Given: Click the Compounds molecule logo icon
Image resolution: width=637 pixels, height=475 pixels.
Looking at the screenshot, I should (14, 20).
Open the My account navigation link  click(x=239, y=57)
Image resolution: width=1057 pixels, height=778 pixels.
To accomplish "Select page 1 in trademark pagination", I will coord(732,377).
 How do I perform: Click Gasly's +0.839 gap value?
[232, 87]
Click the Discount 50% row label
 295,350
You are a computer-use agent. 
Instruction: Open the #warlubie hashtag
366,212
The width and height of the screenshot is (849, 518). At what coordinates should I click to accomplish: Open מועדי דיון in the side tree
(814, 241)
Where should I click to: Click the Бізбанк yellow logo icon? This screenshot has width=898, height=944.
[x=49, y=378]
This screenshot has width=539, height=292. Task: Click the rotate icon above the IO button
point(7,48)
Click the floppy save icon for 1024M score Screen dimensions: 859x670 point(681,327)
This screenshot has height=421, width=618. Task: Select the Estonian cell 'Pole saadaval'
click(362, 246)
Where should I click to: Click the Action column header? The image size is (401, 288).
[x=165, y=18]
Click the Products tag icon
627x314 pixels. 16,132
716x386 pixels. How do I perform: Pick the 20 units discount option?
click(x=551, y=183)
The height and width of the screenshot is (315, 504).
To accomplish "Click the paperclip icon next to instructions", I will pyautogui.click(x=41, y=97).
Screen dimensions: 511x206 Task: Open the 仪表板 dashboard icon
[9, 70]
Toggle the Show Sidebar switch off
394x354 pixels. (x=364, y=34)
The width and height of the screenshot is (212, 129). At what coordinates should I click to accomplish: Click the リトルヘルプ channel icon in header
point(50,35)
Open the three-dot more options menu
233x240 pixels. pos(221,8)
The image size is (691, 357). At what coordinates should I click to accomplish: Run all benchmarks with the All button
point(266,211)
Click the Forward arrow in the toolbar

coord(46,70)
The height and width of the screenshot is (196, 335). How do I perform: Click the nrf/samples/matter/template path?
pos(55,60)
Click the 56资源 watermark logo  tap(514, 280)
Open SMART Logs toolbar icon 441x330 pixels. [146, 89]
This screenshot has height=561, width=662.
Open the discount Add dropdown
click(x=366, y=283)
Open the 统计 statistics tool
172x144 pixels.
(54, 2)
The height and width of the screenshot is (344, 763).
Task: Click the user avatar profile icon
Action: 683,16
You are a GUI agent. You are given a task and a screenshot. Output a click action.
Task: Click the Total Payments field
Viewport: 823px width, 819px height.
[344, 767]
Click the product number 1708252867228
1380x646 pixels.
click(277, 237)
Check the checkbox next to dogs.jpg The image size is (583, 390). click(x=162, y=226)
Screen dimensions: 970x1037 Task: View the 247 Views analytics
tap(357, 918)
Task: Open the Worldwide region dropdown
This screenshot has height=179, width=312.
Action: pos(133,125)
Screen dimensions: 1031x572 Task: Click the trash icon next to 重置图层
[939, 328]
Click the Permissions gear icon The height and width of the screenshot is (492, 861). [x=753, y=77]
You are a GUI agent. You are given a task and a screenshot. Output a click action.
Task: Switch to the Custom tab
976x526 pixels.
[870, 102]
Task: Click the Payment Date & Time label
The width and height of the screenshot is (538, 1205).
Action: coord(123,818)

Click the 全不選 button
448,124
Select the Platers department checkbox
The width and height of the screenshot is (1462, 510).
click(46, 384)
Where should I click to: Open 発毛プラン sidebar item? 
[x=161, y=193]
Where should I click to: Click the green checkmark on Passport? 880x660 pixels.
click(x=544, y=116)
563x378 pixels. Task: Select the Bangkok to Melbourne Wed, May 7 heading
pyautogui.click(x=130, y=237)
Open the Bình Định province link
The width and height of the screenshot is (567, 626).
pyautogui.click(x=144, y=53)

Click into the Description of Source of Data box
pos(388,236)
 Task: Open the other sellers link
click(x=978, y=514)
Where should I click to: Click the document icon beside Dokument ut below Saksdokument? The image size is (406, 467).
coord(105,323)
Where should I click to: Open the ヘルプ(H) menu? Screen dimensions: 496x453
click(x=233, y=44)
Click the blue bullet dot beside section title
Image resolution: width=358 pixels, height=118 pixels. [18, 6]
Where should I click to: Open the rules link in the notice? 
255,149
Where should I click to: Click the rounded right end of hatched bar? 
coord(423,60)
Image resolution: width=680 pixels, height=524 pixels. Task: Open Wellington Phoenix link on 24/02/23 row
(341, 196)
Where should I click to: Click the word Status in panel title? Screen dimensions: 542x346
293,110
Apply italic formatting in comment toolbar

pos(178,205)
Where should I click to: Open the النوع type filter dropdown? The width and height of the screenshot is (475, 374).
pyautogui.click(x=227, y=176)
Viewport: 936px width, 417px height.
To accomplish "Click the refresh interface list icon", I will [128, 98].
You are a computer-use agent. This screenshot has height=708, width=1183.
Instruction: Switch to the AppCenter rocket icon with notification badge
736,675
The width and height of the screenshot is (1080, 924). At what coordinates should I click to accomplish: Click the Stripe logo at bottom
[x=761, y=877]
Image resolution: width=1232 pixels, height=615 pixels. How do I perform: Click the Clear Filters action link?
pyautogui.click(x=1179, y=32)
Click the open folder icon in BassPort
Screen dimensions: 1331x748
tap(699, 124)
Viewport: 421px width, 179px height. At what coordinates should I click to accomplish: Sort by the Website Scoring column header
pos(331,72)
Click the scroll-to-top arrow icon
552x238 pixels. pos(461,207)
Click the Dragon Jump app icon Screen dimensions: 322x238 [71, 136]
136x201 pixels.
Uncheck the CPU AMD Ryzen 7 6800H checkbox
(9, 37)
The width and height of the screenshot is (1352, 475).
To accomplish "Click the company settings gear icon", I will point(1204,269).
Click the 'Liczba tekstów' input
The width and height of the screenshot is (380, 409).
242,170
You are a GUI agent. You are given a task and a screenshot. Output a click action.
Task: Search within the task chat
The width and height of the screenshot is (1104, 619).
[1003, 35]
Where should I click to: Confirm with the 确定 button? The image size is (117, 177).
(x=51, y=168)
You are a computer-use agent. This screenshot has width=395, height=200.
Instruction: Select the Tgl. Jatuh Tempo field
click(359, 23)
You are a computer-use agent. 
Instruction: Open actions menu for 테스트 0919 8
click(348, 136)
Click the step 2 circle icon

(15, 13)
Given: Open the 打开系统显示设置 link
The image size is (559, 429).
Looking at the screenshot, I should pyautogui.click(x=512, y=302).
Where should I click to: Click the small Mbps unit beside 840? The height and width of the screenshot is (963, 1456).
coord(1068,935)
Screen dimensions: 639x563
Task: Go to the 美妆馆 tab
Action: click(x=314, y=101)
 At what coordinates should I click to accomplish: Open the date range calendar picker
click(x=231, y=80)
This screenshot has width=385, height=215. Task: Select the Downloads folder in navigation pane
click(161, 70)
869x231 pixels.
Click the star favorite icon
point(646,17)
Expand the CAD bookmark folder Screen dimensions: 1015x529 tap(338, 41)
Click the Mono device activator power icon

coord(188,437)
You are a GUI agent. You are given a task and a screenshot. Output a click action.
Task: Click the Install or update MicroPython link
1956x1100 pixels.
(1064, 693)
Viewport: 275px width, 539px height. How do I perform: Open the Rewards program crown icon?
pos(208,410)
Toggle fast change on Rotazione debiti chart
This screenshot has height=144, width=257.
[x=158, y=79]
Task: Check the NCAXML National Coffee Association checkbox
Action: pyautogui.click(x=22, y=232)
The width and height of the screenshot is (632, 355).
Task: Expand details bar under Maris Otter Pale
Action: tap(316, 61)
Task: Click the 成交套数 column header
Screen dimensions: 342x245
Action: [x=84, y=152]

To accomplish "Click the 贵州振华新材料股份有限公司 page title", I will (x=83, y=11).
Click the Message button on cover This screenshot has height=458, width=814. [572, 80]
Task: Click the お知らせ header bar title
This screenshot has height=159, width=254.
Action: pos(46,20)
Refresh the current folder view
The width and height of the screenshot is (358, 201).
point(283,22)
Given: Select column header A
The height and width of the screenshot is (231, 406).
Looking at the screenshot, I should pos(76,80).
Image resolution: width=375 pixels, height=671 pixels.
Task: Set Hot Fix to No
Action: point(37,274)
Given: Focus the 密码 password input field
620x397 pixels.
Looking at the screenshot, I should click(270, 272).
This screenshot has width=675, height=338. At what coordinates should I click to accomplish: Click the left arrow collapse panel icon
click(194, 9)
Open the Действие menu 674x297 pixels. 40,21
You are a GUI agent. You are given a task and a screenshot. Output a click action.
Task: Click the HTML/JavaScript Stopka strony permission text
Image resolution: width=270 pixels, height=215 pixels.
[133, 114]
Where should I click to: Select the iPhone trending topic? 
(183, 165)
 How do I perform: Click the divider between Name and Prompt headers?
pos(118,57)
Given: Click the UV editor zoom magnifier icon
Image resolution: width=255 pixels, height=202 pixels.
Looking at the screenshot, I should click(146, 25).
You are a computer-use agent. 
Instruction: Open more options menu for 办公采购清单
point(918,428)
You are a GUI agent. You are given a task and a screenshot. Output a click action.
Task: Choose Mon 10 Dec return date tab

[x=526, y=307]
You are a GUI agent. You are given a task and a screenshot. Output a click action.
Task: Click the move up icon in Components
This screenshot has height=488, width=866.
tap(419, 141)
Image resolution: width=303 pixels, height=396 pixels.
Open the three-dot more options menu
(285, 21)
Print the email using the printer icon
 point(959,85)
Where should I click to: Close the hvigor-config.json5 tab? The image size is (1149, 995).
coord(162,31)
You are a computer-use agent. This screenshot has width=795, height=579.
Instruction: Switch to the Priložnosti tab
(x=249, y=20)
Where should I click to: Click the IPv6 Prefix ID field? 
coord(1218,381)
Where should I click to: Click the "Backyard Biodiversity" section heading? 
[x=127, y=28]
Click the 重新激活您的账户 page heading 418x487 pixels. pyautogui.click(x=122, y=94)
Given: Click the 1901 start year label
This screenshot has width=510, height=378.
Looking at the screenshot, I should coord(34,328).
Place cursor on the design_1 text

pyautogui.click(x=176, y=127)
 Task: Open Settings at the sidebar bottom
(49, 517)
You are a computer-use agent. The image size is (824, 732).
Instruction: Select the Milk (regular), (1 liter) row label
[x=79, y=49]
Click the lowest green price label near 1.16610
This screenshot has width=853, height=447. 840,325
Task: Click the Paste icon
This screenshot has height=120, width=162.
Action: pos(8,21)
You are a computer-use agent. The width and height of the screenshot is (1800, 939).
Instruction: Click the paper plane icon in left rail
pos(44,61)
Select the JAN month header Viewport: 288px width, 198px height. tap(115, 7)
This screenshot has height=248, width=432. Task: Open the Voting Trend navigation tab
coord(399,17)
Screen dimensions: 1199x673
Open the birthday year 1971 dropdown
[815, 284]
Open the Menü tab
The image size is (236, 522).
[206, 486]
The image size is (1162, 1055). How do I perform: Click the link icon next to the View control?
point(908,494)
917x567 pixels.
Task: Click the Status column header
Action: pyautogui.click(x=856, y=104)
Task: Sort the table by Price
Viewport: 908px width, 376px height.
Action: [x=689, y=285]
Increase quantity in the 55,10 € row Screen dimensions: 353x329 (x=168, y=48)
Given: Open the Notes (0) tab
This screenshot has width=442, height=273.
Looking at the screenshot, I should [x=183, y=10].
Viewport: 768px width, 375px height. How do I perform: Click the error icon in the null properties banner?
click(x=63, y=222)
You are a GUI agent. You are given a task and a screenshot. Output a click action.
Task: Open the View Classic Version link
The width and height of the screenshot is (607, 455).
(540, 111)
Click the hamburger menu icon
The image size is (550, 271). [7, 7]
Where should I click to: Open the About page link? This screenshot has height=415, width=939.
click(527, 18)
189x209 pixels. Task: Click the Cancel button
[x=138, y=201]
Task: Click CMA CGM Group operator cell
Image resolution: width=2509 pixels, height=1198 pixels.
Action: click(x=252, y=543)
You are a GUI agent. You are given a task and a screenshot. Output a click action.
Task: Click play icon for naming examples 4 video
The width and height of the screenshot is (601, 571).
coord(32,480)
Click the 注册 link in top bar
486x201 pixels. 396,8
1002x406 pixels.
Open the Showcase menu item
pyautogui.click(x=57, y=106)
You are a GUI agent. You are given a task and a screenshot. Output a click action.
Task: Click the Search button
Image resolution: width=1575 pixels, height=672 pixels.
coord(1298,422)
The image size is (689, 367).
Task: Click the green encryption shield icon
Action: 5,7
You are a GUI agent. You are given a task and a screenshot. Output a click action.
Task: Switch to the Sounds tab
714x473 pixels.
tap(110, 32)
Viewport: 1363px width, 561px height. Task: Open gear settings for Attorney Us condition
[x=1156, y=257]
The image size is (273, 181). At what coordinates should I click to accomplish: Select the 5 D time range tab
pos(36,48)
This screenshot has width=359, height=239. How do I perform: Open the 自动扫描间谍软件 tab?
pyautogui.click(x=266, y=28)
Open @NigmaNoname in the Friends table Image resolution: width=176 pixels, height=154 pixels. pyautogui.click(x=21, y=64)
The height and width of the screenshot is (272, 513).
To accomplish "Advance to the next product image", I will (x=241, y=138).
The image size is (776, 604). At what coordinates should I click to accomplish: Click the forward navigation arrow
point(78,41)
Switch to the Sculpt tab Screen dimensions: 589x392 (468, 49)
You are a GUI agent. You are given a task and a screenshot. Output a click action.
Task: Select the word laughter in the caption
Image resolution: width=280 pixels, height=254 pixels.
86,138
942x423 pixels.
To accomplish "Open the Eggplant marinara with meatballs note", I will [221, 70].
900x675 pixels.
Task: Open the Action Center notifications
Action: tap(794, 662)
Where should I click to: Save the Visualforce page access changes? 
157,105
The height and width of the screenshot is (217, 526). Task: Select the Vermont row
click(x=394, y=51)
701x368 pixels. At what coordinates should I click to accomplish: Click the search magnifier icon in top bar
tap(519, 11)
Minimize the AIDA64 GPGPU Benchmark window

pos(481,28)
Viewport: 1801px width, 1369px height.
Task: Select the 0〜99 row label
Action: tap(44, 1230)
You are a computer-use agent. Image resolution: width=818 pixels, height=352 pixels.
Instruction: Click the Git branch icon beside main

====================

> Problem statement:
The required output is the stretch of entries above from the line containing "Task: Select the word laughter in the caption" through the line containing "942x423 pixels.", reproduced exactly.

> Answer area:
Task: Select the word laughter in the caption
Image resolution: width=280 pixels, height=254 pixels.
86,138
942x423 pixels.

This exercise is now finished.